> _What you are asked to do_
Go through the records line by line from the top and repeat each one exactly, ending with the line that contains "The image size is (1342, 642).".
>>>
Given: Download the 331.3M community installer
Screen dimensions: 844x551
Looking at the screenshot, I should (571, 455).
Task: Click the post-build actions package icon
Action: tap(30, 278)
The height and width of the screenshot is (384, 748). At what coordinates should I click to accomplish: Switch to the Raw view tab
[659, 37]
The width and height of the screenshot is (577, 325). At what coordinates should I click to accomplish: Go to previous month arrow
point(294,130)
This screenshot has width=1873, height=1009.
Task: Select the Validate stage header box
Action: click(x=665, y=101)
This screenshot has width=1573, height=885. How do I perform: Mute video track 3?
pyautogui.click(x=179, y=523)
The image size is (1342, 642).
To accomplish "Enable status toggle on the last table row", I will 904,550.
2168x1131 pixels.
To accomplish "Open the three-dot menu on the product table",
<<<
> _Response to the task_
Given: Download the 331.3M community installer
Screen dimensions: 844x551
Looking at the screenshot, I should (571, 455).
Task: Click the post-build actions package icon
Action: tap(30, 278)
The height and width of the screenshot is (384, 748). At what coordinates should I click to accomplish: Switch to the Raw view tab
[659, 37]
The width and height of the screenshot is (577, 325). At what coordinates should I click to accomplish: Go to previous month arrow
point(294,130)
This screenshot has width=1873, height=1009.
Task: Select the Validate stage header box
Action: click(x=665, y=101)
This screenshot has width=1573, height=885. How do I perform: Mute video track 3?
pyautogui.click(x=179, y=523)
The image size is (1342, 642).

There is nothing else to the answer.